Indeed, the financialisation of business has grown in tandem with the rise of the capital markets and the financial industry itself, which has roughly doubled in size as a percentage of gross domestic product over the past 40 years (even the financial crisis did not keep finance down; the industry itself shrank only marginally and the largest institutions that remained became even bigger). As finance grew, so did its profits — the industry creates only 4 per cent of US jobs yet takes around 25 per cent of the corporate profit share.
Not surprisingly, non-financial businesses wanted a piece of that action. Airlines, for instance, often make more money from hedging on oil prices than on selling seats — even though it undermines their core business by increasing commodities volatility, and bad bets can leave them with millions of dollars in sudden losses. GE, America’s original innovator, only recently stopped being a “too big to fail” bank.
The pharmaceuticals industry, perhaps the most financialised of all, has cut nearly 150,000 jobs since 2008, most in R&D, as companies focus instead on outsourcing, tax optimisation, inversions and “creative” accounting in ways that make them look suspiciously like portfolio management companies — a group of disparate firms operating separately and trying to make as much money as quickly as possible, with little thought to the long-term impact of their decisions.
Even Silicon Valley is not immune. Apple and other tech behemoths now anchor new corporate bond offerings as investment banks do, which is not surprising considering how much cash they hold. If Big Tech decided at any point to dump those bonds, it could become a market-moving event, an issue that is already raising concern among experts at the US Treasury Department’s Office of Financial Research.
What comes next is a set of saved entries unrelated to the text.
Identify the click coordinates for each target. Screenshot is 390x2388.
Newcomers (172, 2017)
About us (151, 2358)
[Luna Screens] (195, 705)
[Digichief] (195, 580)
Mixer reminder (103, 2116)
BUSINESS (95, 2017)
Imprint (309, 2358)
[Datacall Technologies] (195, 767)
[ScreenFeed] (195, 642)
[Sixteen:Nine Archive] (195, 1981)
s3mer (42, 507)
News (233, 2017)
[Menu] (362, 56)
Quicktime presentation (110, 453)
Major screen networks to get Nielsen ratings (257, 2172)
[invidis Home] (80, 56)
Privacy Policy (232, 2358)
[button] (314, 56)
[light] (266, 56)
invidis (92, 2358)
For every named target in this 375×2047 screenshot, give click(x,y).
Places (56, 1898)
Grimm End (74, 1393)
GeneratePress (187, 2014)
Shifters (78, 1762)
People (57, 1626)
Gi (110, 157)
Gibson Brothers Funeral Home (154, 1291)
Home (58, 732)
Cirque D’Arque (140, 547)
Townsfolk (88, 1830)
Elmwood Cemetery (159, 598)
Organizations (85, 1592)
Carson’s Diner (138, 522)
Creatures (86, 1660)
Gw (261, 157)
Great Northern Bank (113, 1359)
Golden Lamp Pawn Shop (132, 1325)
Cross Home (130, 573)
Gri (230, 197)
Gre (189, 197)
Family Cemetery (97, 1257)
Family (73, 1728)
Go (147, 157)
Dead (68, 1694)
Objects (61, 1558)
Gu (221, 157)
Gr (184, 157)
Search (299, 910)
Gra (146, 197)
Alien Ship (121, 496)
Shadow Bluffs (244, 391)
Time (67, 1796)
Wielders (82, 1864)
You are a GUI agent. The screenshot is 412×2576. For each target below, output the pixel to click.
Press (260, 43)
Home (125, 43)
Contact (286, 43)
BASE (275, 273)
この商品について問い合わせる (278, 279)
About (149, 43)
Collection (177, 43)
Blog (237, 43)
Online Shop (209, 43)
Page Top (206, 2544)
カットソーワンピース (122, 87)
None of this is good for the real economy; a wealth of academic research shows that not only has finance become an obstacle to growth, but also that financial engineering is destroying long-term value within companies. Buyback booms of the sort we have seen in the past couple of years tend to happen at the top of the market, when financially manufactured growth is tapped out. With corporate earnings under pressure, US businesses that have not been investing in real, underlying growth and innovation may be in for a fall. The result will be more economic stagnation — and more political populism.